# WHAT YOU WILL DO
1. Summarize the 3D graphics tutorial in two sentences.
2. Reproduce the stretch of the 3D graphics tutorial from "Objects in a" through "is given below.".
3. Pick up the 3D graphics tutorial where it stops and write the next part.

* start SELECTED PASSAGE *

PS2 Linux Programming

Introducing The 3^rd Dimension

Introduction

This tutorial will introduce the background to the main techniques that are necessary in order to manipulate and view objects in three dimensions. Because of the sequential nature of 3D graphics rendering, and because there are so many calculations to be done on large volumes of data, the entire process is broken down into component steps or stages. These stages are serialised into the so called 3D graphics pipeline

Coordinate Systems

In a 3D rendering system, multiple Cartesian coordinate systems (x, y, z) are used at different stages of the pipeline. Whilst being used for different purposes, each coordinate system provides a precise mathematical method of locating and representing objects in the 3D space. Not surprisingly these different coordinate systems are often referred to as a 3D "space".

Objects in a 3D scene and the scene itself are sequentially converted, or transformed, through five coordinate systems when proceeding through the 3D pipeline. A brief overview of these coordinate systems is given below.

The Local Coordinate System or Model Space is where each model is defined in its own coordinate system. The origin is some point in or on the model such as at a vertex of the cube model shown in Figure 1.

Figure 1

The World Coordinate System or World Space is where models are placed and orientated in the actual 3D world. Models normally undergo rotation and translation transformations when moving from their local to the world coordinate system.

The View or Camera Coordinate system (View or Camera Space) is a coordinate system defined relative to a virtual camera or eye that is located in world space. The view camera is positioned by the user or application at some point in the 3D world coordinate system. The world space coordinate system is transformed such that the camera becomes the origin of the coordinate system, with the camera looking straight down it’s z-axis into the scene. Whether z values are increasing or decreasing as an observer looks into the scene away from the camera is up to the programmer.

* end SELECTED PASSAGE *
* start STORED RECORDS *

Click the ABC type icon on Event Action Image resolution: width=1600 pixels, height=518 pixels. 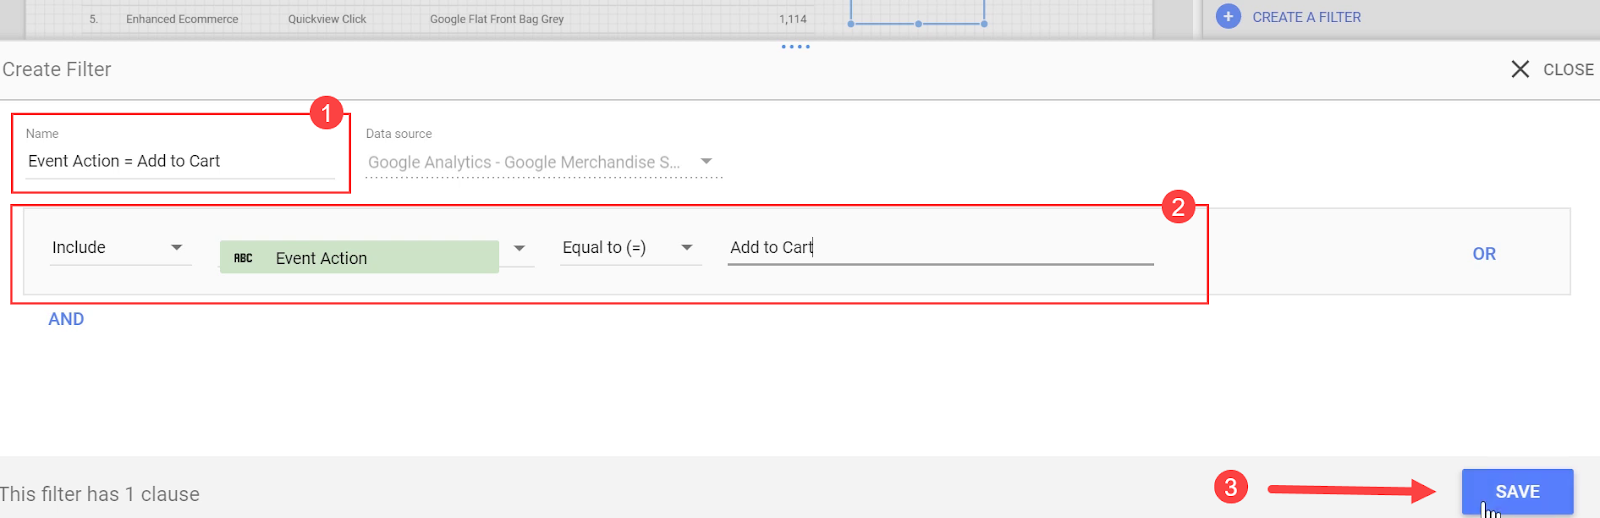pos(243,258)
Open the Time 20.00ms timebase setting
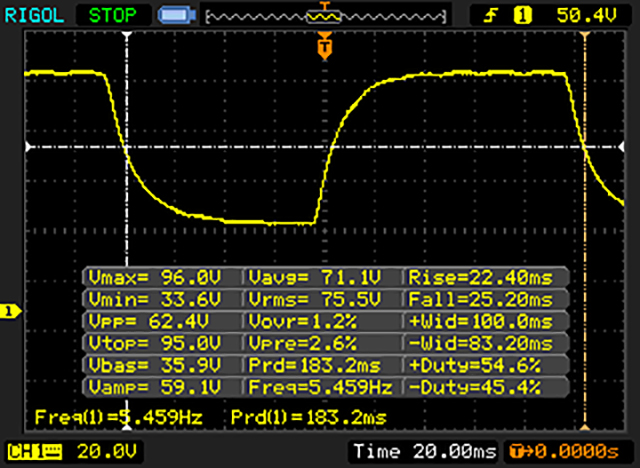640x468 pixels. (424, 449)
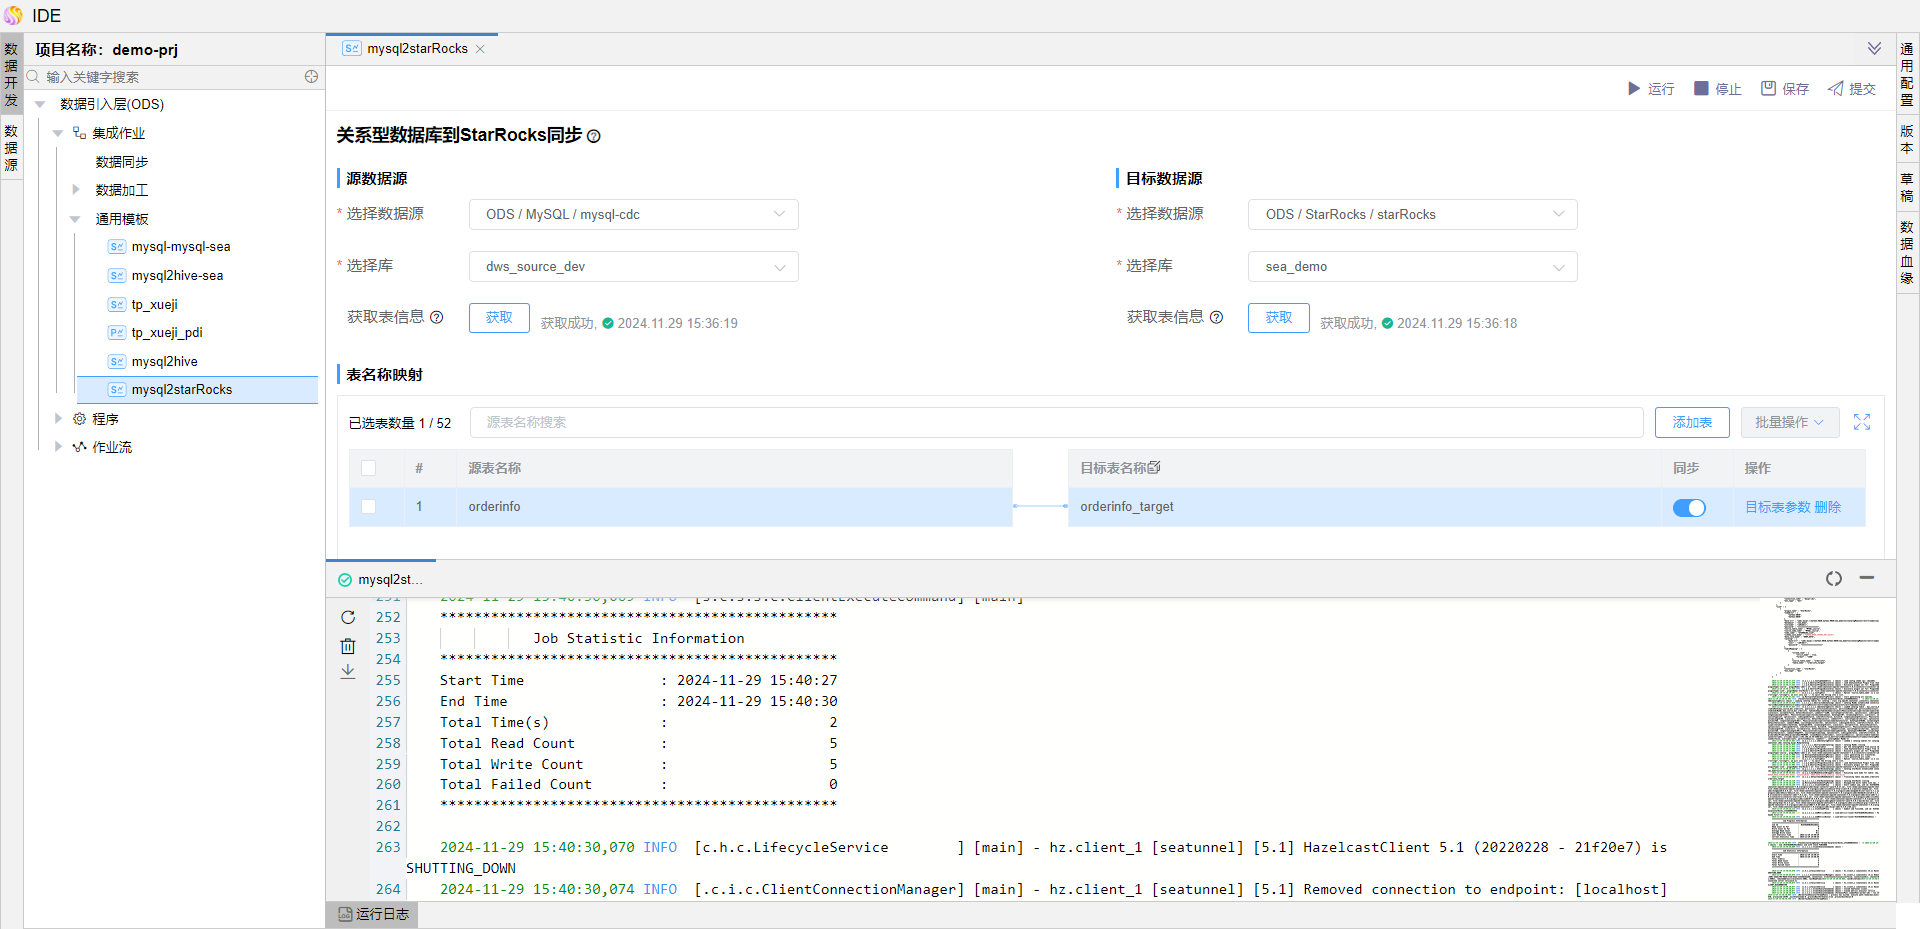Click the 删除 delete link for orderinfo
The height and width of the screenshot is (929, 1920).
point(1827,507)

* end STORED RECORDS *

# RESPONSES IN ORDER
1. The tutorial introduces techniques for manipulating and viewing objects in three dimensions. It explains that rendering is broken into stages that form the 3D graphics pipeline, where objects are transformed through five Cartesian coordinate systems, including model space, world space, and view or camera space, in which the camera becomes the origin looking down its z-axis.

2.
Objects in a 3D scene and the scene itself are sequentially converted, or transformed, through five coordinate systems when proceeding through the 3D pipeline. A brief overview of these coordinate systems is given below.

3.
A view volume is created by a projection, which as the name suggests, projects the scene onto a window in front of the camera. The shape of the view volume is either rectangular (called a parallel or orthogonal projection), or a pyramidal (called a perspective projection), and this latter volume is called the view frustum. The view volume defines what the camera will see, but just as importantly it defines what the camera will not see. Many objects and parts of the world can be discarded at this stage of the pipeline thus preventing much wasted processing of objects that will not appear on the window.

Figure 2

The frustum looks like an pyramid with its top cut off as shown in Figure 2. The top of the frustum is called the near (or front) clipping plane and the back is called the far (or back) clipping plane. The entire rendered 3D scene must fit between the near and far clipping planes, and also be bounded by the sides and top of the frustum. If triangles of the model (or parts of the world space) fall outside the frustum, they should be discarded and not be processed further. Similarly, if a triangle is partly inside and partly outside the frustum, the external portion should be clipped off at the frustum boundary and not processed further. Objects (or parts of objects) inside the view frustum will be processed further by the graphics pipeline. Although the view space frustum has clipping planes, clipping is normally performed when the frustum is transformed into clip space.

Clip Space is similar to View Space, but the frustum is now transformed into a cube shape, with the x, y and z coordinates of a scene being normalised, typically to a range between –1 and 1. This transformation greatly simplifies clipping calculations.

Screen Space is where the 3D image is converted into 2D screen coordinates for 2D display. Note that the z coordinate is still retained by the graphics systems for depth and hidden surface removal calculations. The final phase of the process is the conversion of the scene into pixels, this being called rasterisation.

The Four Primary Transforms

In a computer game the position and orientation of objects change from frame to frame to create the illusion of movement. In a 3D world, objects can be moved or manipulated using four operations broadly referred to as transforms; these transforms will be presented below. The transforms are performed on the vertices of an object using different types of transformation matrices. All of these transform operations are affine: an affine transformation preserves parallelism of lines, though distance between points can change. These transforms are used when moving objects within a particular coordinate system or space, or when changing between spaces.

1. Translation: This is the movement or translation of an object along any of the three axes to move that object to a new location. The translation matrix is shown below where Tx, Ty and Tz are the translation components along the x, y and z axes respectively.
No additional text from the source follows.